[Text section]
══════════

Standards are generally a good thing, improving quality and facilitating exchange. For example, the use of a funders’ code field in the metadata would significantly ease reporting on return on investment for the funding agencies.  Several metadata standards are currently being developed, for example CERIF, RIOXX, COUNTER or the OpenAIRE Guidelines. The RJ Broker will support these standards but it is not its duty to ensure these standard are adhered too or that for example all required fields have been entered. In the same way as one expects an address card to provide enough space for the required information to be supplied in order for the parcel to be delivered, one does not expect the postman to fill in a missing house number or any other missing information.

Deposit: What is in that parcel?

The RJ Broker has to assume some responsibility for the object it is trusted with transferring to IRs, mainly the correct identification of appropriate IRs and the subsequent delivery to these IRs. The RJ Broker is also responsible for the safe keeping of the deposit while it is in transit.

Once it has been successfully transferred to the registered IRs, the responsibility of the RJ Broker ends. It may seem tempting to extend the functonality of the RJ Broker to store a copy of every deposit in order to allow later downloads by newly registered IRs or simply to provide a safety backup. However, this is not the purpose of a delivery service. This would also turn the RJ Broker into a repository that could grow to a massive size. Therefore the RJ Broker will only keep recently transferred deposits for a limited period of time to allow IRs time to accept and process these deposits. Similarly, the postman is not required to scan each postcard he delivers for future safe keeping but undelivered items will be returned to the sorting office and held for a while to allow collection.

If none of the identified IRs have registered with the RJ Broker then no delivery is possible. This constitutes a successfull processing of a deposit for the RJ Broker. Future developments cou;ld consider transferring the deposit to open repositories like or sending a notification to IRs to advise them to register with the RJ Broker should they wish to receive direct deliveries of research output from the RJ Broker.

══════════

[Assignment 1]
Summarize the RJ Broker text in two sentences.
[Assignment 2]
According to the RJ Broker text, how long will the RJ Broker keep recently transferred deposits?
[Assignment 3]
Translate this sentence from the RJ Broker text into French: "The RJ Broker is also responsible for the safe keeping of the deposit while it is in transit."

[Recorded information]
══════════

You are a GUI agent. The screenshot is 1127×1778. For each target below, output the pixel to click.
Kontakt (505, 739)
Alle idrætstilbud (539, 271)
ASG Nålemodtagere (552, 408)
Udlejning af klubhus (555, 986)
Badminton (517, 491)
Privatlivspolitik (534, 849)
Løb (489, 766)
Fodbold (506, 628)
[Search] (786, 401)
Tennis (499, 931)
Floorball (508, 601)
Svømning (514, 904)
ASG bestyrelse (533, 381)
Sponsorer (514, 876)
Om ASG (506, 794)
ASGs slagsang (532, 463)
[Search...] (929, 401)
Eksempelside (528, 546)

══════════

[Output 1]
The RJ Broker supports metadata standards such as CERIF, RIOXX, COUNTER and the OpenAIRE Guidelines, but it is not its duty to ensure they are adhered to or that all required fields have been entered. Its responsibility is to identify appropriate IRs, deliver deposits to them and keep deposits safe in transit, and it keeps recently transferred deposits only for a limited period instead of storing a copy of every deposit.

[Output 2]
Only for a limited period of time, to allow IRs time to accept and process them.

[Output 3]
Le RJ Broker est également responsable de la conservation en toute sécurité du dépôt pendant son transit.